Methodologies of Compressing a Stable Performance Convolutional Neural Networks in Image Classification

摘要

Deep learning has made a real revolution in the embedded computing environment. Convolutional neural network (CNN) revealed itself as a reliable fit to many emerging problems. The next step, is to enhance the CNN role in the embedded devices including both implementation details and performance. Resources needs of storage and computational ability are limited and constrained, resulting in key issues we have to consider in embedded devices. Compressing (i.e., quantizing) the CNN network is a valuable solution.

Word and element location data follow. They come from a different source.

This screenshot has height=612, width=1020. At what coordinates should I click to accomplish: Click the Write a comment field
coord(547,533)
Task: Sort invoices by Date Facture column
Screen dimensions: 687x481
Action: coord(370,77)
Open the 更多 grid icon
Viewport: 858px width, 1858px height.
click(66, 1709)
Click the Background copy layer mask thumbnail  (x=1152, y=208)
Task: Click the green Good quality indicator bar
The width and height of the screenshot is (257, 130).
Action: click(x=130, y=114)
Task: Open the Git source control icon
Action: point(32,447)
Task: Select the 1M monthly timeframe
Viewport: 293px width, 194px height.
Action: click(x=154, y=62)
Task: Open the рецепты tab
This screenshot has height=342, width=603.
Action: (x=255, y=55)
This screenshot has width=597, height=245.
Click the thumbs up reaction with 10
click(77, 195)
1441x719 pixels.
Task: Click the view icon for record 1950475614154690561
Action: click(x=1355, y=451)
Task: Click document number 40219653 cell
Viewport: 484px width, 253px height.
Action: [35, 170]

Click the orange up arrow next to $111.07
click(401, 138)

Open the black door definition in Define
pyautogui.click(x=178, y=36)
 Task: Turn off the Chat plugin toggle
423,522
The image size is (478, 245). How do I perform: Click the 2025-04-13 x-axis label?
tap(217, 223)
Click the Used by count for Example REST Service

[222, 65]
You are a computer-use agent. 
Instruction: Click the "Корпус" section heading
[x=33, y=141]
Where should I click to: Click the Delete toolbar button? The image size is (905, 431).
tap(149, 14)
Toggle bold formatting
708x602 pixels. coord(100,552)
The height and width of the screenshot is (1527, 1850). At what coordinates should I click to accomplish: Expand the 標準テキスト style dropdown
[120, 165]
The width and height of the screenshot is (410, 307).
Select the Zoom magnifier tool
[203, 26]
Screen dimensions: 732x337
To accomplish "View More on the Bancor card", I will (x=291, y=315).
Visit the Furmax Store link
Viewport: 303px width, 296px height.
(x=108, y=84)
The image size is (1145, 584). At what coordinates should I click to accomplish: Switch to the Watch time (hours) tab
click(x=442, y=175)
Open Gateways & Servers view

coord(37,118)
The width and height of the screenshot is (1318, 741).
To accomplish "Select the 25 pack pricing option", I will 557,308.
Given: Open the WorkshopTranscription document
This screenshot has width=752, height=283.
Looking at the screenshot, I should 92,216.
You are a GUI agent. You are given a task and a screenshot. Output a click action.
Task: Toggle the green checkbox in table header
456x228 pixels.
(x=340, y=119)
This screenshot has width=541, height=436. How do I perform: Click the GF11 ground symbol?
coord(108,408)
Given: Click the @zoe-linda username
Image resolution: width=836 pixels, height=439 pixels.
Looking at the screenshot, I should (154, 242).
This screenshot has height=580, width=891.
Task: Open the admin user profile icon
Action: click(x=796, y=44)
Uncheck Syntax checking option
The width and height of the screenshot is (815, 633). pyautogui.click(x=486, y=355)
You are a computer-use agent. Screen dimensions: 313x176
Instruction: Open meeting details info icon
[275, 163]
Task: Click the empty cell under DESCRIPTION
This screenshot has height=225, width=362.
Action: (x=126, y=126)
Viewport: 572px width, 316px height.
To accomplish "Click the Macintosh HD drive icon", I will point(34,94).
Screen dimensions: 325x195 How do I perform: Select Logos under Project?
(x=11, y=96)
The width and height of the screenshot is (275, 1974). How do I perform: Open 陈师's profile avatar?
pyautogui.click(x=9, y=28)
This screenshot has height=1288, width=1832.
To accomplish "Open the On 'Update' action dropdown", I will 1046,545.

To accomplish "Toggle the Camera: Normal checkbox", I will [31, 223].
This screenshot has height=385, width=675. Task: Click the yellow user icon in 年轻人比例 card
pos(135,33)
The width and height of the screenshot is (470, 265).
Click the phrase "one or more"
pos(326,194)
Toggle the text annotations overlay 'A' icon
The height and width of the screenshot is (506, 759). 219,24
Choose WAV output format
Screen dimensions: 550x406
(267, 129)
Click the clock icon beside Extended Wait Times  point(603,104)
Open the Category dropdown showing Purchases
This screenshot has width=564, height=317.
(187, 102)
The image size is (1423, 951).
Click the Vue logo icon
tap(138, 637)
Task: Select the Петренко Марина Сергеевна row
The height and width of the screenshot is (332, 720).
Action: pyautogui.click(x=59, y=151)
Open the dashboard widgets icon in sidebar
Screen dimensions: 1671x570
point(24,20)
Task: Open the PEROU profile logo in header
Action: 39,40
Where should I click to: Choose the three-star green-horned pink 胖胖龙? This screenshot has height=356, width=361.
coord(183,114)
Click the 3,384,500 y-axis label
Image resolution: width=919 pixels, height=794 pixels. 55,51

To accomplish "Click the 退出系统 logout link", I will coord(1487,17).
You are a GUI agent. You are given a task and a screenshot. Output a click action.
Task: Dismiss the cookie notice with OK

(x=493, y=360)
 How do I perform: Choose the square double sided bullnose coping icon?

In this paper, Our main goals are: memory compression and complexity reduction (both operations and cycles reduction) of CNNs, using methods (including quantization and pruning) that don’t require retraining (i.e., allowing us to exploit them in mobile system, or robots). Also, exploring further quantization techniques for further complexity reduction. To achieve these goals, we compress a CNN model layers (i.e., parameters and outputs) into suitable precision formats using several quantization methodologies. The methodologies are: First, we describe a pruning approach, which allows us to reduce the required storage and computation cycles in embedded devices. Such enhancement can drastically reduce the consumed power and the required resources. Second, a hybrid quantization approach with automatic tuning for the network compression. Third, a K-means quantization approach. With a minor degradation relative to the floating-point performance, the presented pruning and quantization methods are able to produce a stable performance fixed-point reduced networks. A precise fixed-point calculations for coefficients, input/output signals and accumulators are considered in the quantization process.